> _Required work_:
Copy the entries word for word, beginning with the line that contains "Click the Title" and continuing to the last line of the entries.

> _Entries for locating described items_:
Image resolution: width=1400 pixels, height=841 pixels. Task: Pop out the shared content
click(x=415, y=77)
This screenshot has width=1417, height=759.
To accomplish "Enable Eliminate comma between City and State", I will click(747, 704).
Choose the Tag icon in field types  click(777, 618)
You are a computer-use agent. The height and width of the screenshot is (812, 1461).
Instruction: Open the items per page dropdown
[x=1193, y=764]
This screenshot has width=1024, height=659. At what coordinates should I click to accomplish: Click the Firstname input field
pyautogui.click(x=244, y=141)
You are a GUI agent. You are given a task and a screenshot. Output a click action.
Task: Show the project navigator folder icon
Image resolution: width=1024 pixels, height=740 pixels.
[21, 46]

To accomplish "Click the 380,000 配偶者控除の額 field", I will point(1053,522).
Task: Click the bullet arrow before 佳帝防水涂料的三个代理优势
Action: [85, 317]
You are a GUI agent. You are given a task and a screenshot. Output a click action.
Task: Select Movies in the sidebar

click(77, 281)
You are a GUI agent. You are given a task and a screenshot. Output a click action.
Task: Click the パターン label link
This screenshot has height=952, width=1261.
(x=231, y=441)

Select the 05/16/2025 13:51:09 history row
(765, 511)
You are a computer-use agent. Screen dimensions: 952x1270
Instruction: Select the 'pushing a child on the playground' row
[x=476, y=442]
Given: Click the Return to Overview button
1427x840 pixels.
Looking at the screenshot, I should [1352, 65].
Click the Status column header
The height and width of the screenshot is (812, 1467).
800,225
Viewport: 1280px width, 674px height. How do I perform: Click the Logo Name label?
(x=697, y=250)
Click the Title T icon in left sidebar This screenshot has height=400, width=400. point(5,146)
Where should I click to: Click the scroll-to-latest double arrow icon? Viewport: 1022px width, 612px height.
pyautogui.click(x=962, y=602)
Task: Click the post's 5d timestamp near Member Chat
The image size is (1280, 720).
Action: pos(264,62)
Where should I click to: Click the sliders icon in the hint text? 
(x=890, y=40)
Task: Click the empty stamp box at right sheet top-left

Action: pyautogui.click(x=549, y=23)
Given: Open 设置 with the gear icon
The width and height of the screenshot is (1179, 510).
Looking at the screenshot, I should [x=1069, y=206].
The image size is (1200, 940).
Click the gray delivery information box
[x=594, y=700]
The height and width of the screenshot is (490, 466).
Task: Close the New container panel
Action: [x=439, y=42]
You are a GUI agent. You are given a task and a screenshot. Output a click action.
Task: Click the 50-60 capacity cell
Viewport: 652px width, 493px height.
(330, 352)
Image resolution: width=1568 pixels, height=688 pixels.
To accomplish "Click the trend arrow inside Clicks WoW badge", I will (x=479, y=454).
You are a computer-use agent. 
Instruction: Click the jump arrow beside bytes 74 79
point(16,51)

> _Completed task_:
Click the Title T icon in left sidebar This screenshot has height=400, width=400. point(5,146)
Where should I click to: Click the scroll-to-latest double arrow icon? Viewport: 1022px width, 612px height.
pyautogui.click(x=962, y=602)
Task: Click the post's 5d timestamp near Member Chat
The image size is (1280, 720).
Action: pos(264,62)
Where should I click to: Click the sliders icon in the hint text? 
(x=890, y=40)
Task: Click the empty stamp box at right sheet top-left

Action: pyautogui.click(x=549, y=23)
Given: Open 设置 with the gear icon
The width and height of the screenshot is (1179, 510).
Looking at the screenshot, I should [x=1069, y=206].
The image size is (1200, 940).
Click the gray delivery information box
[x=594, y=700]
The height and width of the screenshot is (490, 466).
Task: Close the New container panel
Action: [x=439, y=42]
You are a GUI agent. You are given a task and a screenshot. Output a click action.
Task: Click the 50-60 capacity cell
Viewport: 652px width, 493px height.
(330, 352)
Image resolution: width=1568 pixels, height=688 pixels.
To accomplish "Click the trend arrow inside Clicks WoW badge", I will (x=479, y=454).
You are a computer-use agent. 
Instruction: Click the jump arrow beside bytes 74 79
point(16,51)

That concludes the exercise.